Monday, April 16, 2012

Learning can be very depressing

I read an article last night about broadening gender and racial representation in Dungeons and Dragons and got to thinking a lot about racism and sexism.  In that particular article it was pointed out that historically DnD books were filled with white men fighting evil; Tolkien wrote all dark skinned people as evil and most women as helpless and that 'style' certainly has continued.  There is a real ray of hope in the more recently issued Pathfinder series which contains a good mix of men and women and also has plenty of people who are very much non white.  My immediate reaction was positive; of course it is good to portray minorities and women in game books, particularly if you want your gaming group to be welcoming to anyone other than white dudes!

The comments were an interesting read but I encountered a position I found really puzzling.  Some commenters really believed that these changes to break the white man mold in DnD were actually a problem:  They thought that this was basically rescue fantasy because the real problems in the world were not the ones being addressed.  I get that.  When we make sure that a paladin in the next DnD book is a black woman we aren't helping minorities and women have income equality, equality before the courts, or even equality in how they are viewed by other people.  Changing pictures in DnD books is a small thing.  I think though that enormous projects covering decades or centuries and involving nearly every living person are not something people can deal with head on.  I can't set out every day with the goal of saving everyone from prejudice; it is too much and too impossible.  I can set out to try to make sure that roleplaying games have diversity though, that is a goal that can be accomplished within my lifetime and which feels like something I *should* do.

Wendy linked me to a post about George RR Martin's A Song of Ice and Fire series.  I love this series.  I have waxed eloquent (or not so eloquent, depending on the reader, I suppose) about it in the past.  Reading the extremely angry post about how sexist and racist ASoIaF is made me mad.  Not rational mad, mind you.  Irrational mad.  My toys!  Stop saying that my toys suck!  When you call something I love sexist and racist and creepy it gets me really keyed up, unlike if you call something I love 'of poor quality'.  You don't have to agree with me on quality but words like sexist and racist really do have a huge impact.  I had a desperate urge to write a comment something along the lines of "Argh you are wrong and here are the million reasons why and you SUCK!"  That wouldn't have been especially useful.  Instead I looked up a post that refuted it and felt a lot better.  I can totally understand why the author of the first post got a tremendous amount of hate from the fans of ASoIaF though as I attempt to be aggressive but civil on the internet but many, many people have no such goals and less self control.  Not that I am condoning being an asshat on the internet but I can totally see where it comes from.
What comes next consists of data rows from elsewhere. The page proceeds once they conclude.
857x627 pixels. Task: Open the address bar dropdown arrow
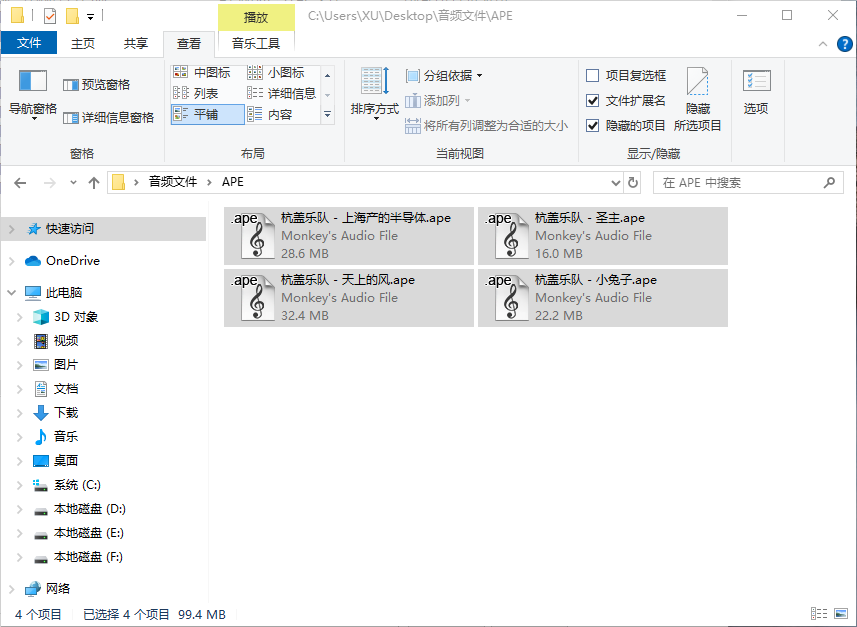617,181
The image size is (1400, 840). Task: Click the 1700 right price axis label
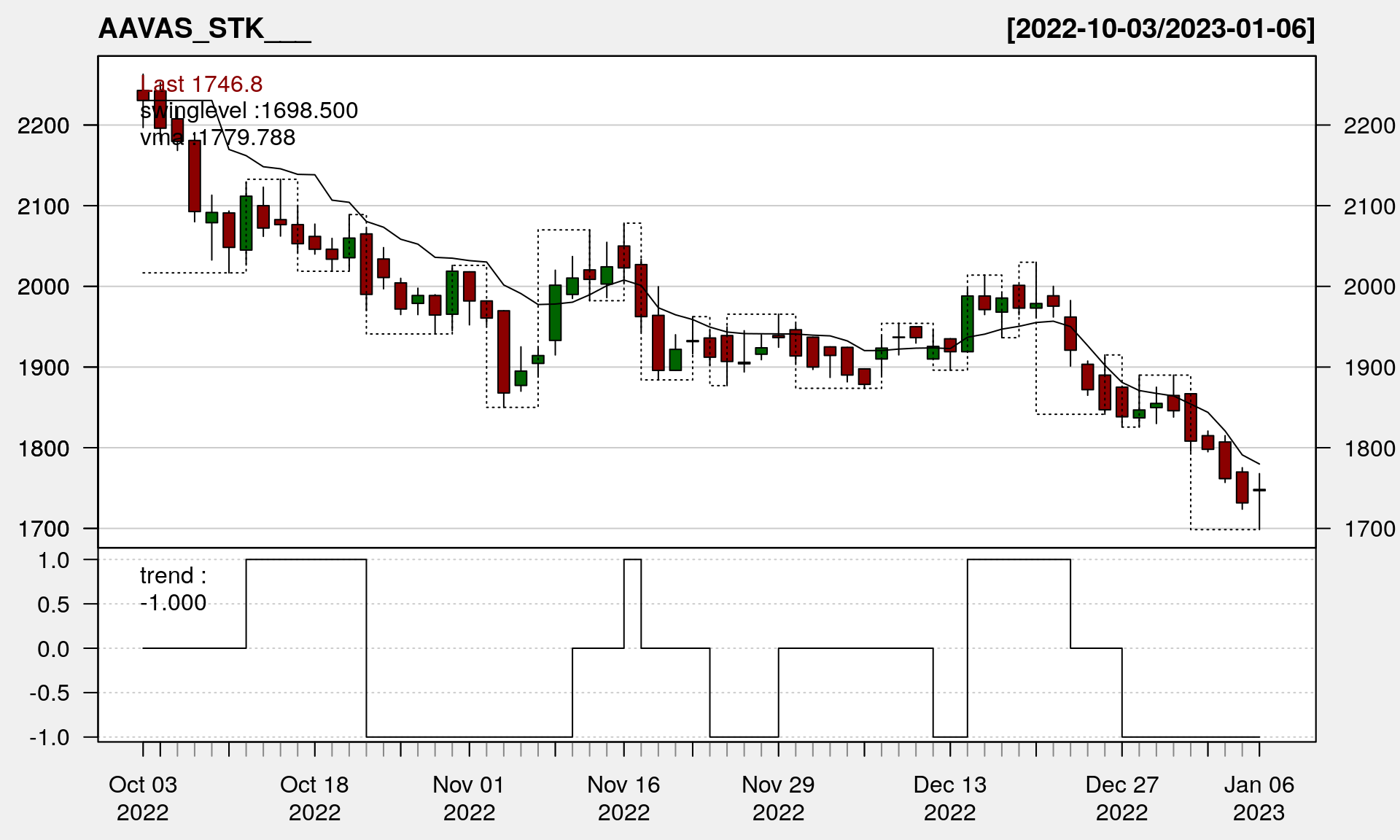click(x=1369, y=529)
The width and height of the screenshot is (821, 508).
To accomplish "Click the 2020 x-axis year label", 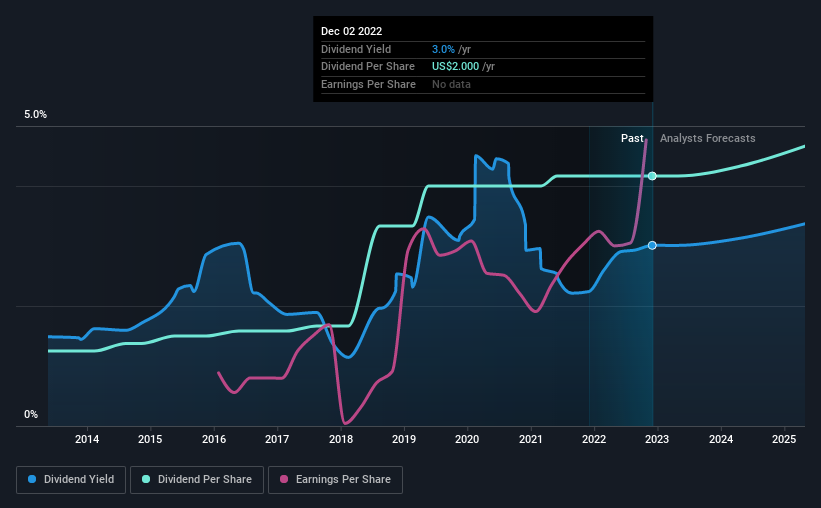I will tap(467, 439).
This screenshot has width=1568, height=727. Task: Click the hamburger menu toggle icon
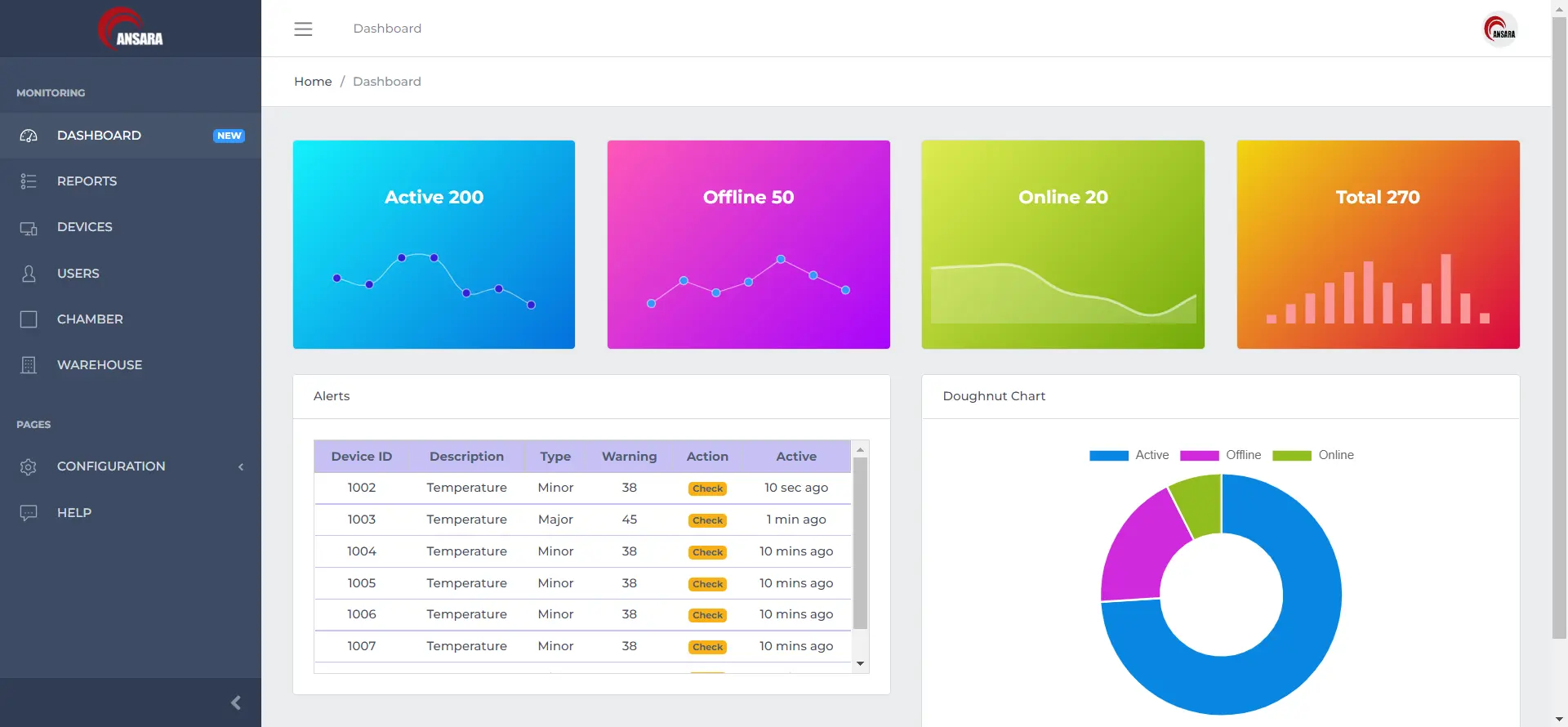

Discussing this eventually led me to this post by John Scalzi about how female writers and bloggers face anger and bitterness much more than males on the internet.  The discussion in the comments is extremely long and filled with a lot of back and forth between generally well meaning men who try to grapple with an issue they have a fundamental blind spot on and a lot of women trying to make them understand.  Of course there are also plenty of horror stories of the terrible messages containing death / rape threats and brutal put downs that get sent to women online.  It drives me bonkers because I *want* to understand.  I want to be able to see how women who are really afraid every time they go outside see the world.  I can't get a grasp on the topic unless I can be in their shoes at least to some extent but that worldview is inaccessible to me.

I am not afraid of alleys, or nighttime, or strangers.  I will walk pretty much anywhere without concern.  In my mind, the world is a fairly safe place and other people are often an inconvenience but practically never a danger.  I know rationally that huge amounts of that is male / white / hetero / cis / large man privilege (some of it is surely just confidence / overconfidence) but I can't just shake that off at will.  How can I even engage in this sort of discussion given that blindness?

It is depressing as hell.  It is depressing because there is so much crap out there happening to people.  It is depressing because try as I might I just can't see it from the victim's perspective and my brain continues to tell me that things can't be that bad... since my experience tells me things aren't that bad.  It is depressing that even though I think of myself as more enlightened than the average bear I still reaction to reading these things with internal aggression and disbelief.  The world is sometimes a crappy place and the conviction to do right is not enough.  Reading about all this stuff for hours and hours seems like a good education but it sure does make me feel like crap.


  1. You might find this interesting...

  2. I liked that article. A fair bit of the time when I read feminist articles I end up being really frustrated and feel like they are very wrong in many respects... but I know I don't have the complete picture. That article though I liked from start to finish. I don't know exactly what the difference is though.

  3. I read this post of yours and this post ( by a friend of mine on the same day. Interesting to see basically the same opinion on an issue from two different worldviews. You might also find her older blog interesting.